The analyses of frictional losses and thermal stresses in a diesel engine piston coated with different thicknesses of thermal barrier films using co-simulation method

This study comparatively presents the thermal and mechanical effects of different Thermal Barrier Coatings (TBCs) and their thicknesses on the performance of aluminum diesel engine piston by combining Finite Element Analyses (FEA) and Artificial Neural Network (ANN) methods. The piston structure of MWM TbRHS 518S indirect injection six-cylinder diesel engine was modeled.
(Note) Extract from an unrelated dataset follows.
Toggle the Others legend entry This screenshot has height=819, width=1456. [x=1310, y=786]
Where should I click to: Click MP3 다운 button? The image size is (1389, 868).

The clustered TBCs (NiCrAlY-Gd2Zr2O7, NiCrAlY-MgO-ZrO2, NiCrAl-Yttria Partially Stabilized Zirconia (YPSZ), and NiCrAlY-La2Zr2O7) were implemented to the related surface of aluminum alloy piston and then static, thermal, and transient structural FEA were conducted for each model. Based on both of the temperature and equivalent stress distributions, NiCrAlY-Gd2Zr2O7 coated model displayed the best performance. Additionally, the effects of top coating thicknesses of TBCs were investigated in the range of 0.1-1.0 mm with 0.1 mm increments in FEAs. The thermally effective top coating thickness was predicted as 0.95 mm for the selected TBC using ANN method. Then the effects of coating thickness on frictional performance were revealed by generating transient structural FE models and utilizing stribeck diagram. The uncoated and 0.95 mm NiCrAlY-Gd2Zr2O7 coated models were adjusted as transient and the related crank angle - dependent in-cylinder combustion pressure data was implemented. The friction force was reduced by at least 15% in NiCrAlY-Gd2Zr2O7 coated model.